Scan the records for lines with the string "dimensions". Say how many there are, and add nothing.

Stored dataset items
· · · · ·

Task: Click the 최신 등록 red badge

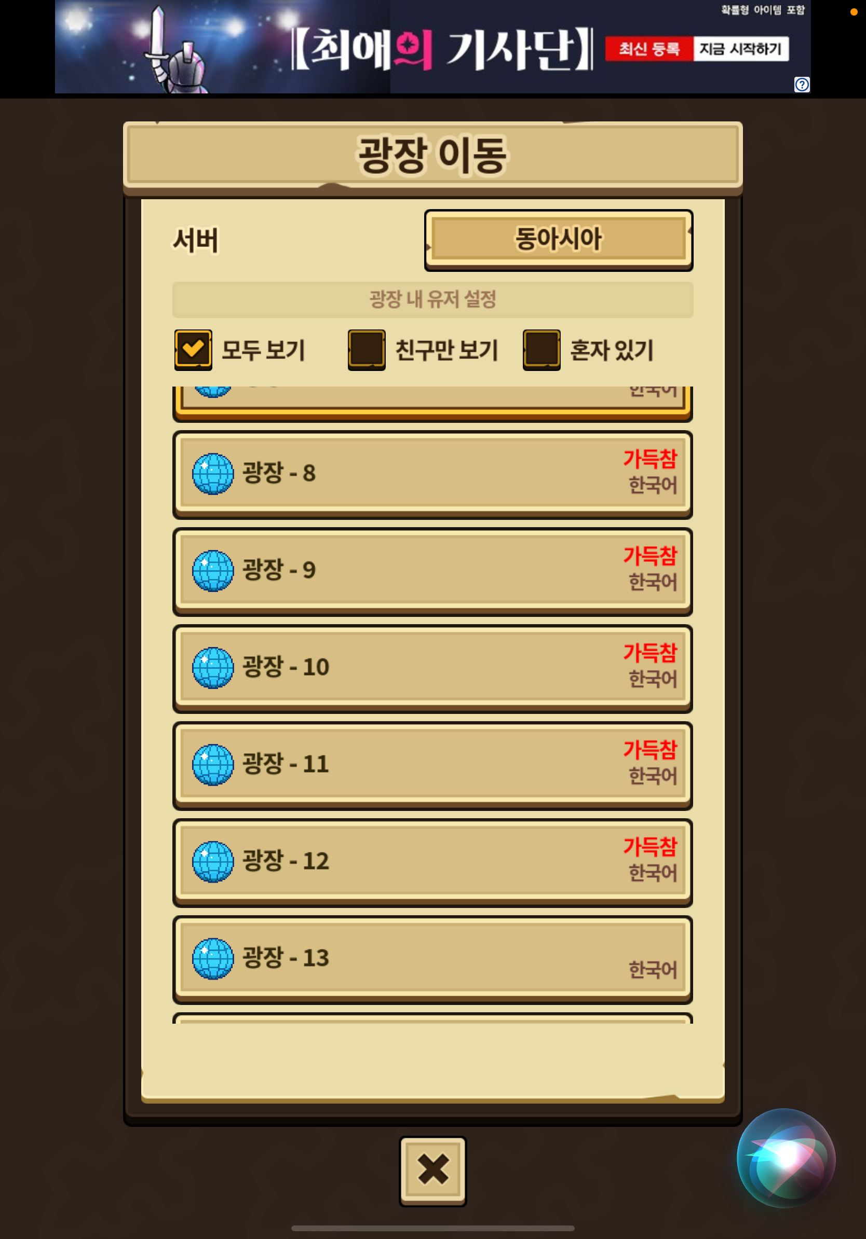Action: (649, 49)
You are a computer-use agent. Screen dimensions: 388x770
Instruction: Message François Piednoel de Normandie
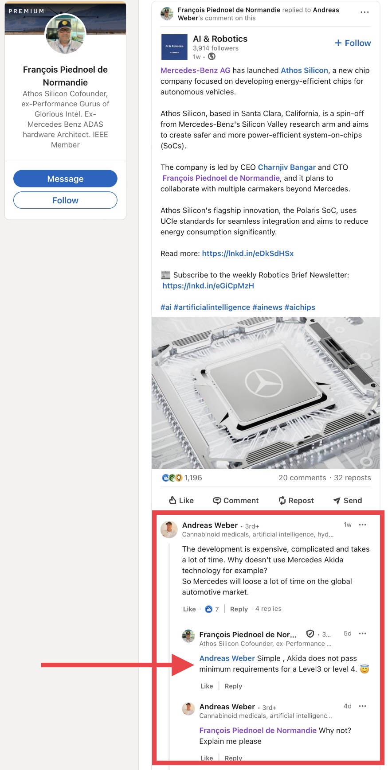coord(65,179)
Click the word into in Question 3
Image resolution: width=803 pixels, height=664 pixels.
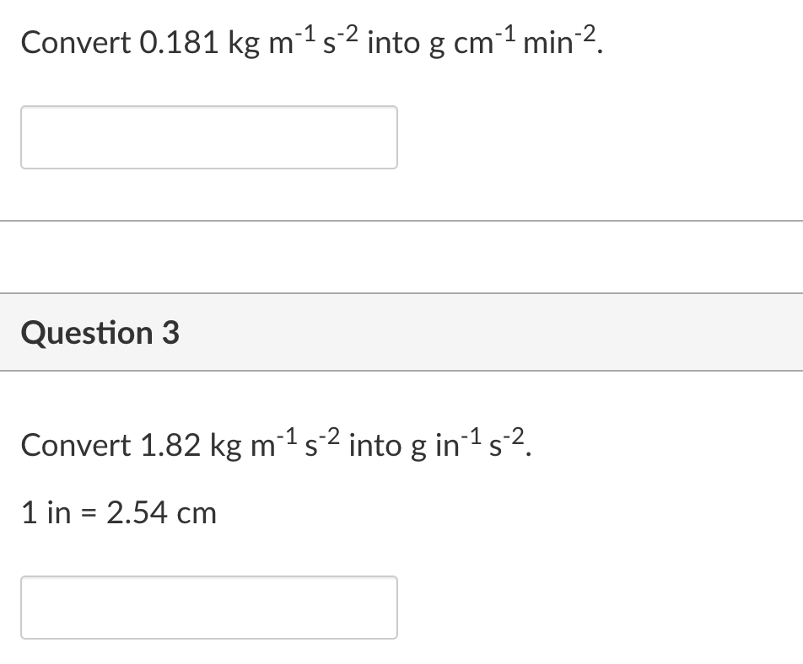(x=375, y=445)
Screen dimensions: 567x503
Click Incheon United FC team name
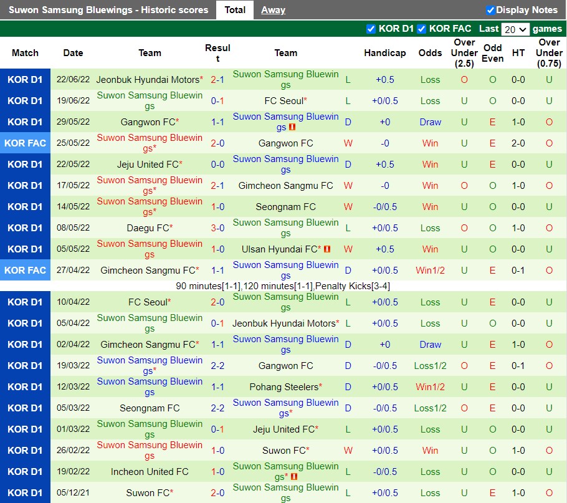click(150, 472)
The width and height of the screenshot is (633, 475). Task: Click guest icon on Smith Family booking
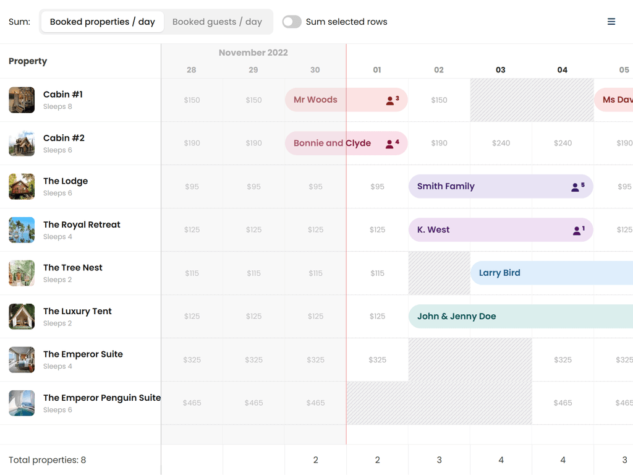[577, 187]
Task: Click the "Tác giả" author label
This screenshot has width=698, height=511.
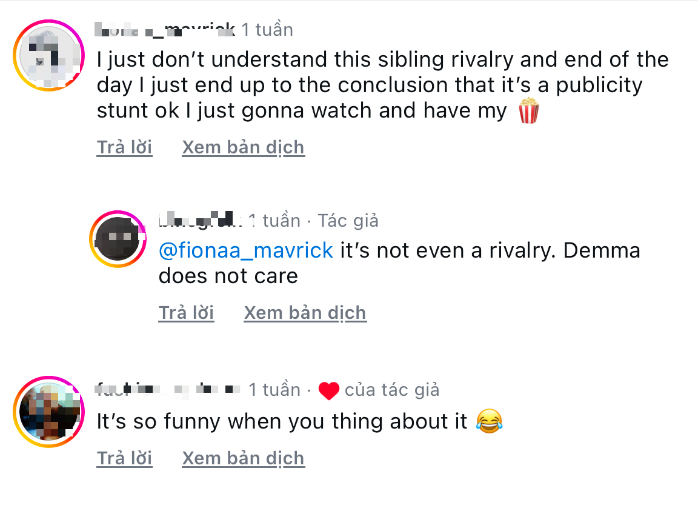Action: pyautogui.click(x=348, y=221)
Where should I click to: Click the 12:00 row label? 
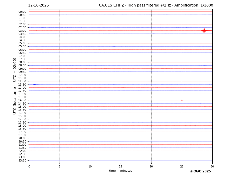[x=22, y=88]
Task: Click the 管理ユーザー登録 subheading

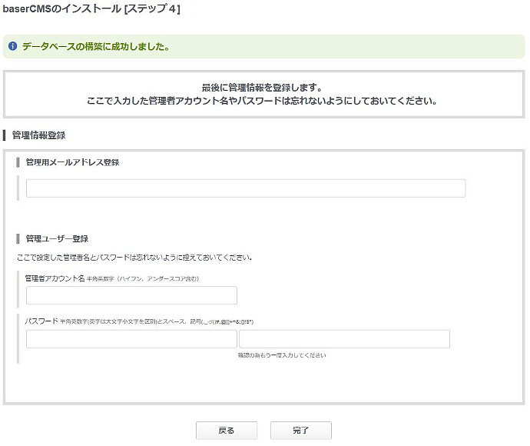Action: click(x=57, y=238)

· · · · ·

Reply: 2